Hallucinations Generative AI systems can create stories, poems and songs, but sometimes we want results to be based in truth. Since these systems can’t tell the difference between what’s real and fake, they can give inaccurate responses that developers refer to as hallucinations or confabulations — much like if someone saw what looked like the outlines of a face on the moon and began saying there was an actual man in the moon. Developers try to resolve these issues through “grounding,” which is when they provide an AI system with additional information from a trusted source to improve accuracy about a specific topic. Sometimes a system’s predictions are wrong, too, if a model doesn’t have current l doesn’t have current information after it’s trained.
Responsible AI Responsible AI guides people as they try to design systems that are safe and fair — at every level, including the machine learning model, the software, the user interface and the rules and restrictions put in place to access an application. It’s a crucial element because these systems are often tasked with helping make important decisions about people, such as in education and healthcare, but since they’re created by humans and trained on data from an imperfect world, they can reflect any inherent biases. A big part of responsible AI involves understanding the data that was used to train the systems and finding ways to mitigate any shortcomings to help better reflect society at large, not just certain groups of people.

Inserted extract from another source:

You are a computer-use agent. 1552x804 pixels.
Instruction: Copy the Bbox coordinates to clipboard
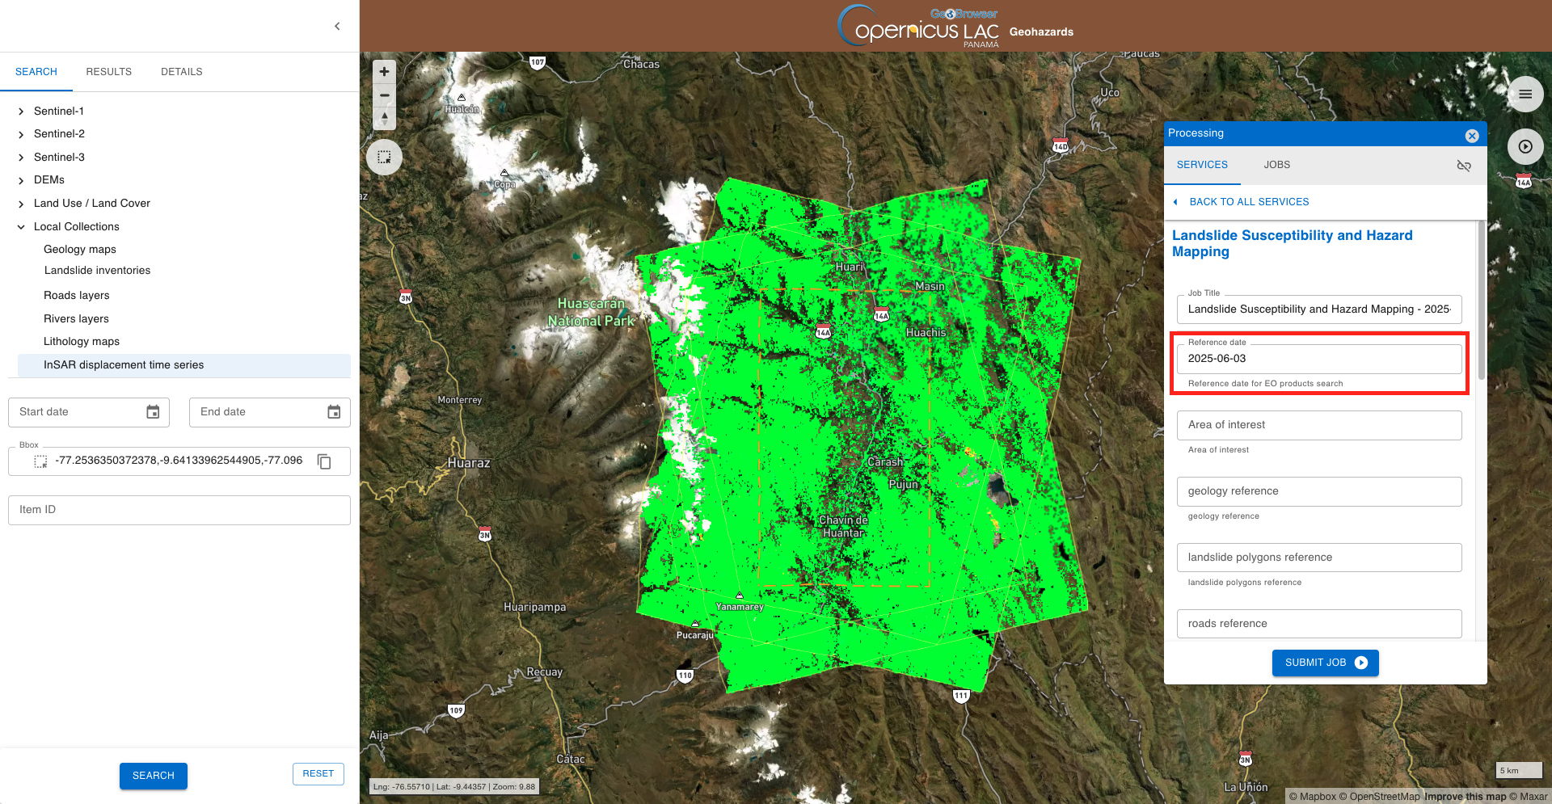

Multimodal models A multimodal model can work with different types, or modes, of data simultaneously. It can look at pictures, listen to sounds and read words. It’s the ultimate multitasker! It can combine all of this information to do things like answer questions about images.
Prompts A prompt is an instruction entered into a system in language, images or code that tells the AI what task to perform. Engineers — and really all of us who interact with AI systems — must carefully design prompts to get the desired outcome from the large language models. It’s like placing your order at a deli counter: You don’t just ask for a sandwich, but you specify which bread you want and the type and amounts of condiments, vegetables, cheese and meat to get a lunch that you’ll find delicious and nutritious.
Copilots A copilot is like a personal assistant that works alongside you in all sorts of digital applications, helping with things like writing, coding, summarizing and searching. It can also help you make decisions and understand lots of data. The recent development of large language models made copilots possible, allowing them to comprehend natural human language and provide answers, create content or take action as you work within different computer programs. Copilots are built with Responsible AI guardrails to make sure they’re safe and secure and are used in a good way. Just like a copilot in an airplane, it’s not in charge — you are — but it’s a tool that can help you be more productive and efficient.
Plugins Plugins are like relief pitchers in baseball — they step in to fill specific needs that might pop up as the game develops, such as putting in a left-handed pitcher when a left-handed hitter steps up to the plate for a crucial at-bat. Plugins enable AI applications to do more things without having to modify the underlying model. They are what allow copilots to interact with other software and services, for example. They can help AI systems access new information, do complicated math or talk to other programs. They make AI systems more powerful by connecting them to the rest of the digital world.